Not only that, when you’re doing this and you’re finding success, you just deal with so many people who are attaching themselves to you for their own motives and intentions. That can just suck you dry, just suck your energy out. You just feel a little bit like I’m almost to a place where it’s not healthy. You got so many pulling you in this direction and there’s all this pressure and they’re telling you should do this and this and that. It can be a lot. When there’s not enough money to go around all the time, then you got people who they’re there for that reason or they think it’s going to blow up. You just go through a lot of people and a lot of personalities, and it can kind of be deflating.
Kulture Vulturez: What continued to motivate you to keep going and not to stop?
Josh Sallee: It’s almost like a balance. Sometimes you get a little jaded and sometimes you’re like, f*** this. I think that every artist and even people like writers, any job you always want to elevate. I think that if you’re not thinking that way, then you’re in the wrong field.

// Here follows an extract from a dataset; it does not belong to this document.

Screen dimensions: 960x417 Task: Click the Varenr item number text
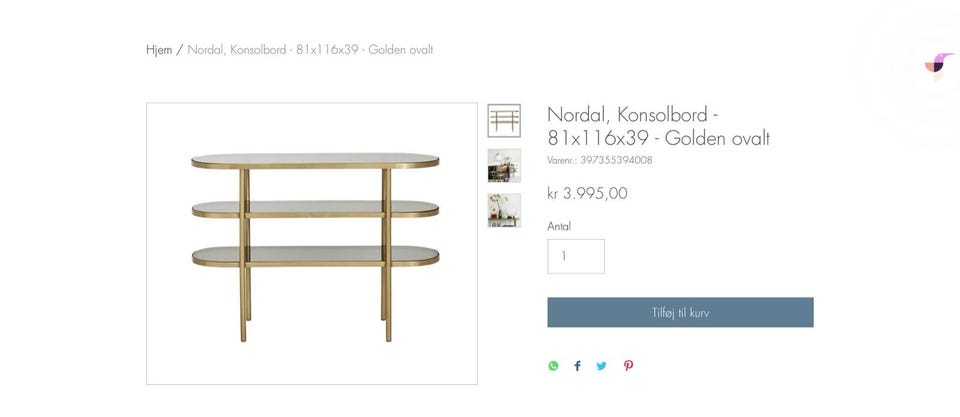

Sometimes that constant want to elevate, or maybe you’re not feeling that you’re getting to the level of whatever it may be that you deserve, respect or publicity, you can’t let that get to you. Sometimes it does. You’re like, man, this person just blew up, I’ve been working harder than them, I think I’m better than them, or I think that these records are stronger than theirs. That level of thinking can also really hinder it. At the same time, that’s when you start kicking into gear. It’s really just, I think your mindset.
Kulture Vulturez: Following this release of “’95 Jordan,” what else is next for you?
John Sallee: I’m going to drop that in July. I’m starting to run this venue through our label, in the city, and then I’m going to go on tour with this artist named KAAN. In August, we’re hitting about 20 cities. The album will drop in September. Pretty much all the rollout is just about to happen. We just got to push it and try to make it as successful as we can. That’s kind of the plan. Then once the album is out, I got so many records, I’m just going to start dropping them like every two weeks.
Kulture Vulturez: Anything else you would like to let the readers know?
Josh Sallee: Anybody out there doing something that they love, you just got to keep pushing that shit and just keep going. I tell everybody that. Just keep going. I just hope to be a good representation of that.